Objective To explore the association between economic status and educational level with self-management behavior (medication adherence, controlling body weight, reducing salt intake, performing physical exercise, reducing alcohol consumption, abstaining from smoking, increasing fruit and vegetable consumption) among hypertensive women in Ghana.
Methods Cross-sectional data on 598 women were collected from the Ghana Demographic and Health Survey of 2014. The association between economic status and educational level with self-management behavior was measured by logistic regression methods.
Results Mean systolic blood pressure and diastolic blood pressure were 131.4 and 86.58 mm Hg, respectively. With regard to self-management behavior, 81.8% of women reported taking medication to control high blood pressure, 44.4% reported controlling body weight, 22.5% reported reducing salt intake, 48.3% reported performing physical exercise, 74.2% reported reducing alcohol consumption, 74.2% reported abstaining from alcohol and smoking, and 20.2% reported consuming more fruits and vegetables. Women living in the wealthiest households had significantly higher odds of maintaining healthy weight, reducing salt intake, and exercising.

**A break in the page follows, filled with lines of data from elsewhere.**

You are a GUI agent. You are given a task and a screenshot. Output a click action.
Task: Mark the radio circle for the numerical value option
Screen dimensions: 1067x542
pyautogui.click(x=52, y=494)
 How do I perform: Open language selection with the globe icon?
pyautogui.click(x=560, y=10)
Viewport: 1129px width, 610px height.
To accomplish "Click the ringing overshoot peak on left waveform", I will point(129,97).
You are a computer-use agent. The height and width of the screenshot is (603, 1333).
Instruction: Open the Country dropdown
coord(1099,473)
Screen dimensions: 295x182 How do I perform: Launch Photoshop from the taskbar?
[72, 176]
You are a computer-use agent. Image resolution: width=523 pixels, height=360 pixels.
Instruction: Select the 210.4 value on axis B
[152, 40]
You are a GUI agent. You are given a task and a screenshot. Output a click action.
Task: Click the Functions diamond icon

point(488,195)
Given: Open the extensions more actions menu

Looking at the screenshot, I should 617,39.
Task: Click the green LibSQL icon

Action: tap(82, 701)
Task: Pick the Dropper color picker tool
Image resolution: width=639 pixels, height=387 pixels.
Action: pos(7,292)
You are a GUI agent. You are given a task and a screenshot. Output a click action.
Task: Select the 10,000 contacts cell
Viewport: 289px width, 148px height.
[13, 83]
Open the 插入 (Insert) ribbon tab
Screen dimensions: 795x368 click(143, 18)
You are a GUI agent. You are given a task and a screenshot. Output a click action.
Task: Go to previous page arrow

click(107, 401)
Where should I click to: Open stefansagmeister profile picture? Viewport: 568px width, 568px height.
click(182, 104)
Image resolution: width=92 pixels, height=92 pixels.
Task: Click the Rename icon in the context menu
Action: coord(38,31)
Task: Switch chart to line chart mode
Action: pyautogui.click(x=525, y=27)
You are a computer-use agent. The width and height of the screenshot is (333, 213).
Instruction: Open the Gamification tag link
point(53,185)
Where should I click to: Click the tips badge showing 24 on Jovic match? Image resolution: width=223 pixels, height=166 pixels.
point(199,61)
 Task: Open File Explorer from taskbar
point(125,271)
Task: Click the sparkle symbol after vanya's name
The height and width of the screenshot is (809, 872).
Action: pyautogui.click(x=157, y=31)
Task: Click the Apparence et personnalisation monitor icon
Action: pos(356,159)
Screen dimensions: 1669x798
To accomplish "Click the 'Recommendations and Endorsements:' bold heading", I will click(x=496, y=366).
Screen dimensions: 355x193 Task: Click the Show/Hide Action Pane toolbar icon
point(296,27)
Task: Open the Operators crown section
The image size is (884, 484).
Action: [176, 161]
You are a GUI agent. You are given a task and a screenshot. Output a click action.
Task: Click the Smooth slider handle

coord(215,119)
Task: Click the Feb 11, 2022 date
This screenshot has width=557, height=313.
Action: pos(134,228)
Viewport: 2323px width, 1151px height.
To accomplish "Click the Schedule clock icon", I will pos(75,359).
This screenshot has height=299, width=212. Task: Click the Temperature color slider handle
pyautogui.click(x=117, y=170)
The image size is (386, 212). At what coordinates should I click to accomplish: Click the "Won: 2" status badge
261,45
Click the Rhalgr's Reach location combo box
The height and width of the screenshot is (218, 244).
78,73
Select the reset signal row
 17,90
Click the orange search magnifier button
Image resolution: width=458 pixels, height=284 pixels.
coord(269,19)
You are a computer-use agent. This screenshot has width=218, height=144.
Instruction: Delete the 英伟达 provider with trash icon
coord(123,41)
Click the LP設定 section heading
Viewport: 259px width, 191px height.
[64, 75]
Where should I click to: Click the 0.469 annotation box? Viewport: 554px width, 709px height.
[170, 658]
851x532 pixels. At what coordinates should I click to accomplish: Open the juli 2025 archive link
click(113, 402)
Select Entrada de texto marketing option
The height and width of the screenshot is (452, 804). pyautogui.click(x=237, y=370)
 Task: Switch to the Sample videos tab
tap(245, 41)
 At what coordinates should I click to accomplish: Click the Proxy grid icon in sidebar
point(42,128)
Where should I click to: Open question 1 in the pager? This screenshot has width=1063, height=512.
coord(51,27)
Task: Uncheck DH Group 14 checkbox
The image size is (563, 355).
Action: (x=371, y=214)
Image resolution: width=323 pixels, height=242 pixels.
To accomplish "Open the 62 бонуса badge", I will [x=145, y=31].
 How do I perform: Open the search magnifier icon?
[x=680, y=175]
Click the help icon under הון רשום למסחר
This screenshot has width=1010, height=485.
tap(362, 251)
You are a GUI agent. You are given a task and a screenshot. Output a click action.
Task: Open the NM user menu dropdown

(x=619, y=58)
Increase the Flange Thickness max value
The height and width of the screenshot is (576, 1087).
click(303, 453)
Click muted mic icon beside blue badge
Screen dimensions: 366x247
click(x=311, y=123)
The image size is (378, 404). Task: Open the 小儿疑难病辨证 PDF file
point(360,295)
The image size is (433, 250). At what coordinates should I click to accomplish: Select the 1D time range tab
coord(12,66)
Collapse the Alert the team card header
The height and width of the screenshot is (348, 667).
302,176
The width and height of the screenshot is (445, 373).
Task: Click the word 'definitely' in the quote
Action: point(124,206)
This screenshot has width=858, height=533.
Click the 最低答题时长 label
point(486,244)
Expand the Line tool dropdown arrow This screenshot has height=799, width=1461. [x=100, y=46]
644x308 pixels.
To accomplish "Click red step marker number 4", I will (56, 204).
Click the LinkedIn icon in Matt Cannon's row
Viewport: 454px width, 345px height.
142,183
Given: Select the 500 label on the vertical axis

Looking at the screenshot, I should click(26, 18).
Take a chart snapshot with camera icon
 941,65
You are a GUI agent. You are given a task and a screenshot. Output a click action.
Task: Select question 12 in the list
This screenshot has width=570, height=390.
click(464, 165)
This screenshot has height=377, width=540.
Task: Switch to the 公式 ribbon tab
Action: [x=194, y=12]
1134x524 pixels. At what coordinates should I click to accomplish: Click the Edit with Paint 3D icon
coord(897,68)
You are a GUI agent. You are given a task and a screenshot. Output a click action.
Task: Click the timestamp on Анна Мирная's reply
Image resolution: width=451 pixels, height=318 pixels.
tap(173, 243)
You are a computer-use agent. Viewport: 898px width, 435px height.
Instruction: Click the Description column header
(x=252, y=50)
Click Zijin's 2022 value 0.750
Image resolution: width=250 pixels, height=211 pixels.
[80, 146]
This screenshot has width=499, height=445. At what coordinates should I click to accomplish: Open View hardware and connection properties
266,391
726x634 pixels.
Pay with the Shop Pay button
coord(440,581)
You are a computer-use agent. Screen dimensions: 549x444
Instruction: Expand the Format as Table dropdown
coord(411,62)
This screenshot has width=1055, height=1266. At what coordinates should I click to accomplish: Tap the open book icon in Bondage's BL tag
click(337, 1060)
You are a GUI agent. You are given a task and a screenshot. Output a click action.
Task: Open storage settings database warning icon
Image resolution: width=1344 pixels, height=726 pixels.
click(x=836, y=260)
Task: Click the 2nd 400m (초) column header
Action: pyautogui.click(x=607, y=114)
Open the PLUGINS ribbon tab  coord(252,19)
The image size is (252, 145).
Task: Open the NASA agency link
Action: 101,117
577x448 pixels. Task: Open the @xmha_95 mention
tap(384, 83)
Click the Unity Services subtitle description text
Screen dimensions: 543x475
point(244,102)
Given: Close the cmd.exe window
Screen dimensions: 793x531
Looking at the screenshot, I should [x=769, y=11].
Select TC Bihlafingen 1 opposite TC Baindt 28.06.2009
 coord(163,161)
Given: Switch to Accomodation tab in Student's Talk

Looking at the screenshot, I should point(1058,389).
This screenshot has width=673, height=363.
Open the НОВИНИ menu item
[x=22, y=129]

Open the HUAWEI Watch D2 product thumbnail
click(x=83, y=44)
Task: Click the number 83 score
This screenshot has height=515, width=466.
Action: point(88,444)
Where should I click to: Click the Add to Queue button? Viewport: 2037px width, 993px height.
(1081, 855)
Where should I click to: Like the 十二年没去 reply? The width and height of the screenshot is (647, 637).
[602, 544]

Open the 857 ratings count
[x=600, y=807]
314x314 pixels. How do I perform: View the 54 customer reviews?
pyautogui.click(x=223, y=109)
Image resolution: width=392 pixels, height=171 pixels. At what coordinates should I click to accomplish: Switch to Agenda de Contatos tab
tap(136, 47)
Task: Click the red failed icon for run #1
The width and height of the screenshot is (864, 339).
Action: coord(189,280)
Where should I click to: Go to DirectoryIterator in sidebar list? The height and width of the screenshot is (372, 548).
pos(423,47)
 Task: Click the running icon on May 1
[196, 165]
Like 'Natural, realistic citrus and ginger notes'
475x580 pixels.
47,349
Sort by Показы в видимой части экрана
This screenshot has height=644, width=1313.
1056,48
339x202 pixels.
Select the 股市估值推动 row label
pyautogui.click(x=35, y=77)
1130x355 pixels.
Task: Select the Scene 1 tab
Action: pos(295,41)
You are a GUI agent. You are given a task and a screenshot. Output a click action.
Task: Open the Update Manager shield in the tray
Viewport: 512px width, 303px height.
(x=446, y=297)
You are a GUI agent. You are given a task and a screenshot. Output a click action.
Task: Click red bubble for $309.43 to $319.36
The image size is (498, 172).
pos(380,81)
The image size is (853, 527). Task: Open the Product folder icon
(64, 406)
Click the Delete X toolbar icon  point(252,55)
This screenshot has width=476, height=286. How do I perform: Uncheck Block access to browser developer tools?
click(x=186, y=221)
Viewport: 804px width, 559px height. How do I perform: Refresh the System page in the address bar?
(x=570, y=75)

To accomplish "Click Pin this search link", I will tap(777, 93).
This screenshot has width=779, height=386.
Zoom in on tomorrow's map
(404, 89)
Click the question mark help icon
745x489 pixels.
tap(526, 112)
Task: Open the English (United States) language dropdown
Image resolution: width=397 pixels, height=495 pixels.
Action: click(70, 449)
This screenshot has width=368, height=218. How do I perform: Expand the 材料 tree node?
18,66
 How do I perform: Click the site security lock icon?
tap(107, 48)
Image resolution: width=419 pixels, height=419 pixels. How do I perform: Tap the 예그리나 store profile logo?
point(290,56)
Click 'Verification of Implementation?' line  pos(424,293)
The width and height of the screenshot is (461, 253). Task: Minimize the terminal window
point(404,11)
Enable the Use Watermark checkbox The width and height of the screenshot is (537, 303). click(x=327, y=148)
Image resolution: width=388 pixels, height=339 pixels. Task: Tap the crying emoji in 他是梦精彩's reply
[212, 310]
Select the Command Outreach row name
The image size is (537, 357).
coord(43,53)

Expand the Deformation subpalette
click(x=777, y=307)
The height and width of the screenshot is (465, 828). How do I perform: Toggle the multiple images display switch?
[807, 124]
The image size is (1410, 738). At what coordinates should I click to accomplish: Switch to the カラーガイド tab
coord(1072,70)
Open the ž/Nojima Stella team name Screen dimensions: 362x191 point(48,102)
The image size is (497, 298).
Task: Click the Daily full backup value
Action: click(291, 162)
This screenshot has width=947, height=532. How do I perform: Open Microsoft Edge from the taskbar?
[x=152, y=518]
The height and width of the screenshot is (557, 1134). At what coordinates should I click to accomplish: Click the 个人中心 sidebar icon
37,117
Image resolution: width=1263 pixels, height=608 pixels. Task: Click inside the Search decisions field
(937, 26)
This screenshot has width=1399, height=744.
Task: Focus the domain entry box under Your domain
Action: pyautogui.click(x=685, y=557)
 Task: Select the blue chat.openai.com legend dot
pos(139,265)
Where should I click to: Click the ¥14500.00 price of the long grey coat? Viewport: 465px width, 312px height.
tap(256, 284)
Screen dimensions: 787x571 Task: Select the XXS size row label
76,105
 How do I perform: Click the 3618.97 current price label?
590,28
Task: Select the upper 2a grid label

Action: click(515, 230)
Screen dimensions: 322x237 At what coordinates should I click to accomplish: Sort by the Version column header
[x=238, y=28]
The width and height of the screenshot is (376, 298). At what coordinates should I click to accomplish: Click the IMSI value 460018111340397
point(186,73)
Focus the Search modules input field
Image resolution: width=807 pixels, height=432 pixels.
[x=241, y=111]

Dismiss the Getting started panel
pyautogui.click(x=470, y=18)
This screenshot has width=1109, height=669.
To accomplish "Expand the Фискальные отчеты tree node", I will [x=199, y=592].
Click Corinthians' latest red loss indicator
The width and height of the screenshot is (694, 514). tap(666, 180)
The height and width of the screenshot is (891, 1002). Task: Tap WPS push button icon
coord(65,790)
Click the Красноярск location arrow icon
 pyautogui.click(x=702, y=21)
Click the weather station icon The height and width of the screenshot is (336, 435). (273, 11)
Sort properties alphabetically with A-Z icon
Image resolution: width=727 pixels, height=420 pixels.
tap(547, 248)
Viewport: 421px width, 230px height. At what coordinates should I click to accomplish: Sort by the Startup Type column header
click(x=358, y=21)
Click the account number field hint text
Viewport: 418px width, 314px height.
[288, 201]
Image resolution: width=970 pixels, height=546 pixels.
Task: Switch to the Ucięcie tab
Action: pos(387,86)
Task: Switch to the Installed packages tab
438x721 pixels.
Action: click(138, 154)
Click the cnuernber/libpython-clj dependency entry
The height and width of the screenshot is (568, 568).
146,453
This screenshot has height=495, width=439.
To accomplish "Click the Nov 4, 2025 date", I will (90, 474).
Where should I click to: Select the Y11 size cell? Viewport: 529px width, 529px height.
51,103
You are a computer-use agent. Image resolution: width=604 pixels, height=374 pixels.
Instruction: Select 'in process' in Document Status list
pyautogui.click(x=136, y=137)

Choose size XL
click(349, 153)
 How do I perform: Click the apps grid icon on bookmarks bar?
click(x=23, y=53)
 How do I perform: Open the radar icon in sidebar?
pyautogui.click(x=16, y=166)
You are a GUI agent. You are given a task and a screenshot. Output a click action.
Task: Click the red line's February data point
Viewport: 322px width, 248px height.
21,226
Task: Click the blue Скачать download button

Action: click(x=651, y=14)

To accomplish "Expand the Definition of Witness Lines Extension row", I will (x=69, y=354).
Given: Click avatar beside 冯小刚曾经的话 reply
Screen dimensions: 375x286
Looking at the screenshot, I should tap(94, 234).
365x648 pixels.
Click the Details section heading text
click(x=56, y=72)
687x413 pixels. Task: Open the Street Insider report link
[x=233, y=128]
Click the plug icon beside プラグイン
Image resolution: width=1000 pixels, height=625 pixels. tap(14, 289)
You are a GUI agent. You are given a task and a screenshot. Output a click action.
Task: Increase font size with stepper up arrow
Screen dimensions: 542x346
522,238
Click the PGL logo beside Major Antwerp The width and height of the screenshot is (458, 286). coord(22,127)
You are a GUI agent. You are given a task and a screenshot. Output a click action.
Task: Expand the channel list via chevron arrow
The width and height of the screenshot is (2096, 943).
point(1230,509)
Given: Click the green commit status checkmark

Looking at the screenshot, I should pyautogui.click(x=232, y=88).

Conclusion The findings imply that socioeconomic factors may play important roles in women’s adherence to blood pressure–controlling behavior. It is therefore suggested that policy makers focus on improving women’s economic status as a strategy to encourage cardiovascular health–promoting behavior.
Significance statement This is the first study to assess the effect of socioeconomic status on blood pressure–controlling behavior among adult women with hypertension in Ghana. The findings could be of crucial importance to health and social policy makers who are working toward reducing the burden of heart diseases and promoting healthy behavior among adult women in Ghana as well as in neighboring countries.